In one of Hunter’s pieces, the caption to the cover story’s photo read: “‘Born to Lose’ is the way to describe many Long Beach ‘Jungle’ area inhabitants like the pair shown in this unposed photo. Young man’s tattoos include the word LOVE on the knuckles of his left hand. (On his right hand is the word HATE.) He wears an ornate ring on his left ear. His girlfriend’s hair is bleached and stringy. Her face is marred by long scratches from a recent fight.”
Hunter’s series of articles prompted an editorial from the paper, noting that it was a place where “poverty, dope addiction, sexual misbehaviors, violence, and petty crime” flourish. It was the home of the camp of ladies known as the Hamburger Queens—named so because their sexual favors were offered for the price of a burger—where they stood in the only heels they could afford, roaming the Jungle’s interiors and backdoors before takin’ a Naval officer to a place where they could more appropriately conduct business. (Or spread infections: the STI rate was 115 times higher than any other area of the city, a testament to both the hard work of the Queens and their ability to somehow stay alive.)
The Press-Telegram Independent didn’t mince their words in their editorial, not stopping from outright damning the neighborhood:
It’s not the worst place in the world but it does require special police effort just to keep the place from exploding. It is a center of venereal disease. Its denizens push narcotics and dangerous drugs. It is a cancer, though not a large one, in an otherwise healthy city.
Readers [are asking], ‘What can be done about it?’
There is only one answer: surgery. The Jungle exists because it provides housing suitable to the pocketbooks of its desperate residents. If the housing is removed, they will go elsewhere.
Where will they go? Most of them will seek comparable housing. It is to be hoped that they can’t find it in Long Beach. The decent people—there are decent people in The Jungle—will find homes in better neighborhoods.
In 1963 alone, LBPD arrested at least two people every day in The Jungle, with some 200-plus crimes occurring in the first half of the year alone.
This wasn’t always the case with The Jungle (or the eventual downtrodden Pike). It was, initially, a resort space where folks came to enjoy the sand’n’sun.

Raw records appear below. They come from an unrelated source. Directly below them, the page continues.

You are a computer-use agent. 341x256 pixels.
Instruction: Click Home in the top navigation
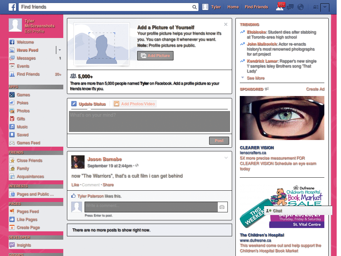click(x=233, y=7)
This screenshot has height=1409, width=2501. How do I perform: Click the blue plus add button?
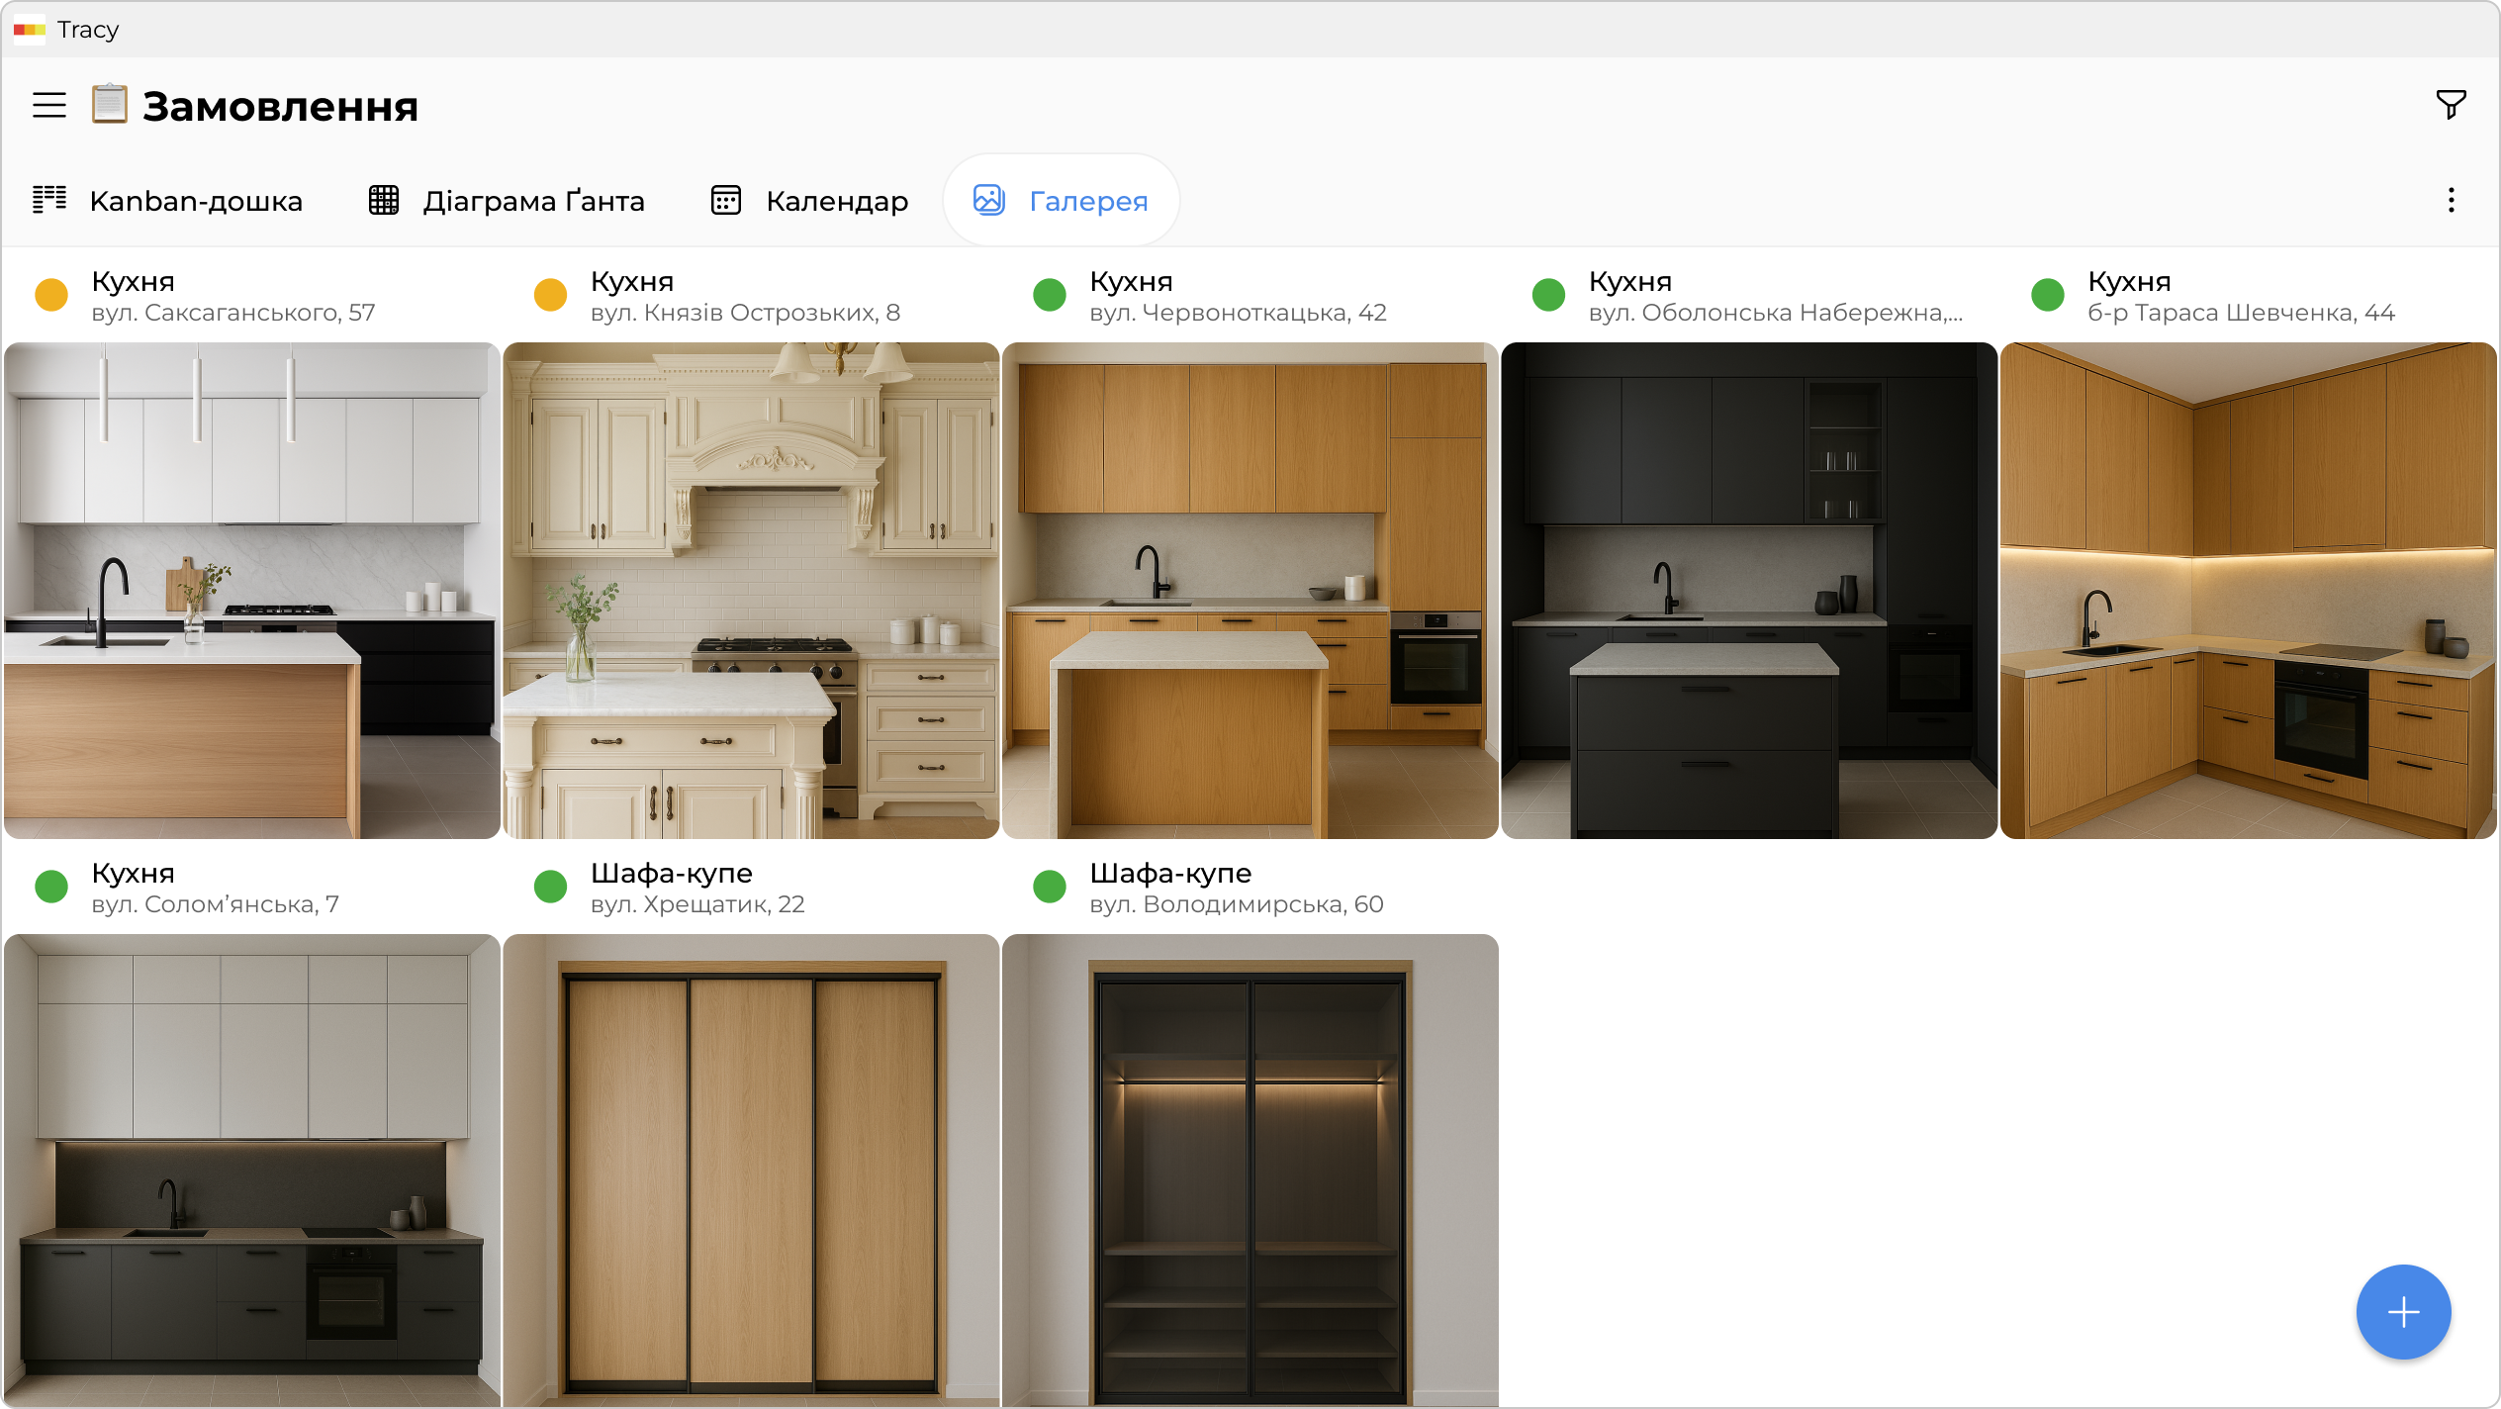coord(2402,1312)
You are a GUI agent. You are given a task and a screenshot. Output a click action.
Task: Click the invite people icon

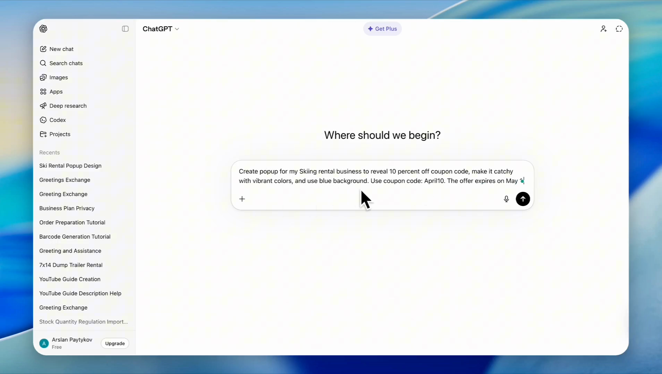(603, 29)
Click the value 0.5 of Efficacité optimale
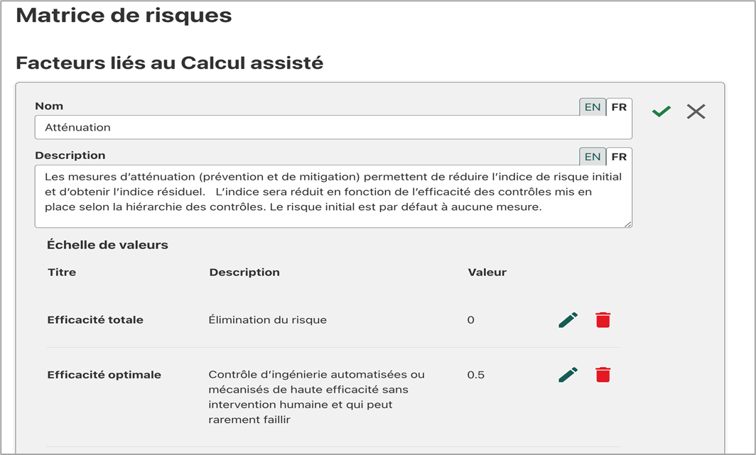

Post-World War II, with the influx of sailors due to the Navy presence in DTLB, things began to change, with sailors seeking thrills to get their rocks off.
By 1961, when Long Beach’s Redevelopment Agency was formed, their first order of business, as journalist Matt Cohn noted, was The Jungle. Soon, articles began to sing praises of “the development on West Beach” that would be coming—and they were eventually right. Now, the area is home to precisely what Hunter and others were hoping for: gleaming office towers, maintained properties, and an almost complete lack of crime.
But one can’t help but give props and recognition to the down’n’outs, the dirty tricksters, the hookers and their patrons, the tatted hot messes that were so virulent and dedicated to the many pleasures of the underbelly that they created their very own wild, unpredictable jungle.